La noche apuntaba a larga; si había luna llena me costaba conciliar el sueño. Además estaba hecho un manojo de nervios porque mañana era el gran día. Aunque siendo sinceros, mucha culpa del desvelo la tenía todo aquel jaleo.
Con ese guirigay de gente yendo y viniendo ahí no iba a dormir nadie: Napoleón, arrogante como de costumbre, sólo le valía la conquista absoluta y si se ponía a discutir con Trajano de envolventes y levas aburría hasta a las vacas; Romeo no cesaba de declamar en bucle versos henchidos de pasión: decía que más tarde o más temprano tanto amor acabaría derritiendo los barrotes; a Newton se le entendía poco, o nada, y siempre le acababa sorprendiendo el alba enredando con sus galimatías matemáticos; y Gandhi reivindicando aplausos para tan peculiar sanedrín tampoco predisponía a la calma.

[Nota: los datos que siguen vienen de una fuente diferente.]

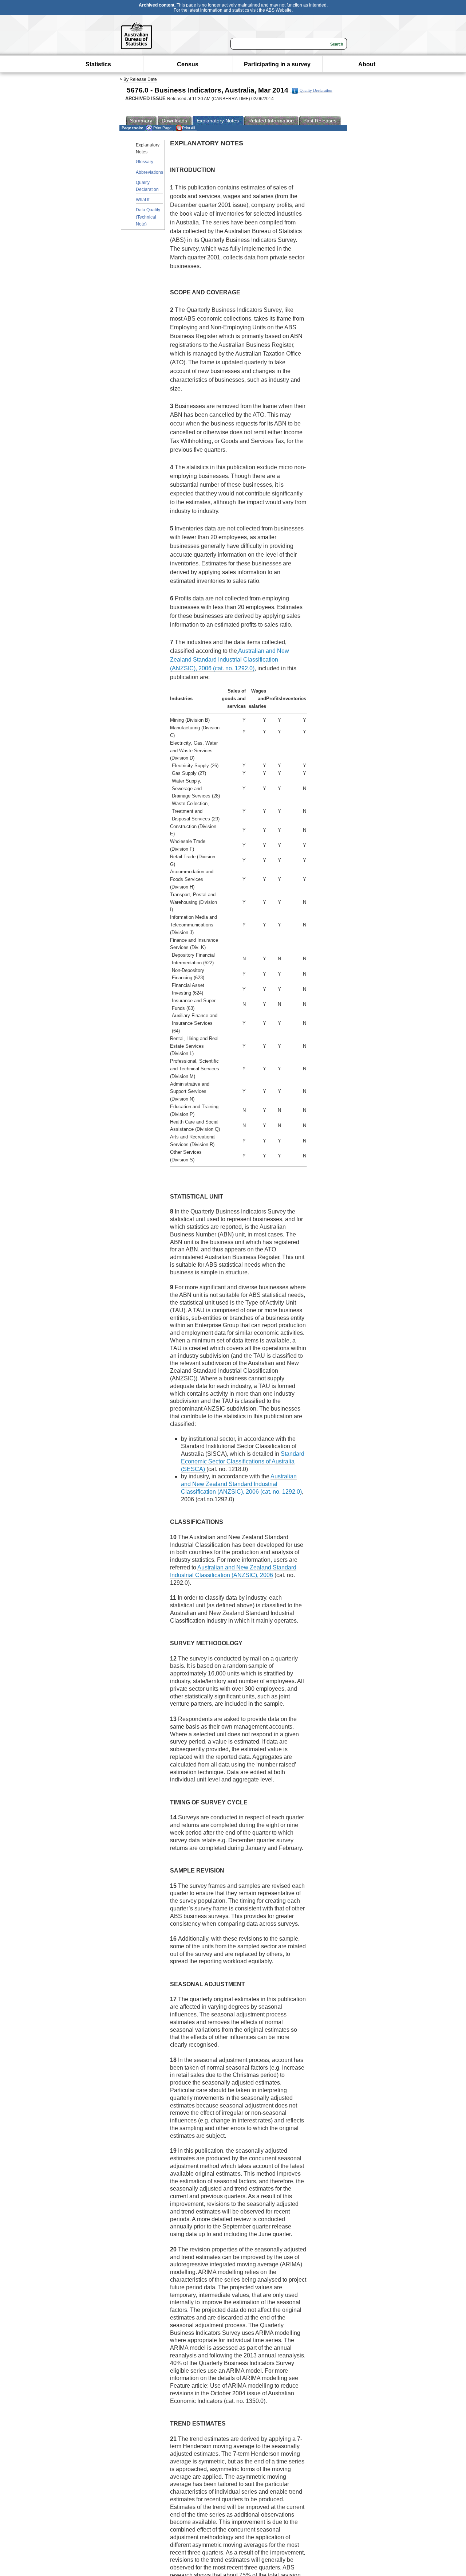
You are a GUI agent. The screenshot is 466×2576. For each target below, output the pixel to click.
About (366, 64)
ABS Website (279, 10)
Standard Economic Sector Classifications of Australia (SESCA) (242, 1461)
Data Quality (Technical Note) (148, 216)
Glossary (144, 161)
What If (142, 199)
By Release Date (140, 79)
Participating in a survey (277, 64)
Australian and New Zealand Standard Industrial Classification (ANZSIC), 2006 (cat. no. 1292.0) (229, 659)
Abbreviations (149, 172)
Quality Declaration (316, 91)
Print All (188, 128)
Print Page (161, 128)
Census (187, 64)
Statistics (98, 64)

El problema es que todo iba a depender de mí. Al final, era el último eslabón del plan maestro: pero me había preparado. En mis largas conversaciones con Houdini había aprendido a escamotear debajo de la lengua las pastillas que me daban los enfermeros; el tipo era un hacha haciendo desaparecer cosas. La Hepburn me enseñó la pose, la inflexión de la voz… en definitiva, a mentir hasta con la mirada cuando interpretaba. Y con Tarzán, los ratos que no nos vigilaban, ensayé para adentro ese grito silencioso que utilicé delante del tribunal con objeto que toda aquella caterva de voces se callara.
Una semana después, merced el informe médico favorable que reseñaba el gran progreso que se había evidenciado durante mi entrevista, abandonaba el psiquiátrico junto a mis camaradas, esos que decían los papeles que habían desaparecido de mi cabeza, que ya no estaban: cantando, eufóricos; sin mirar atrás.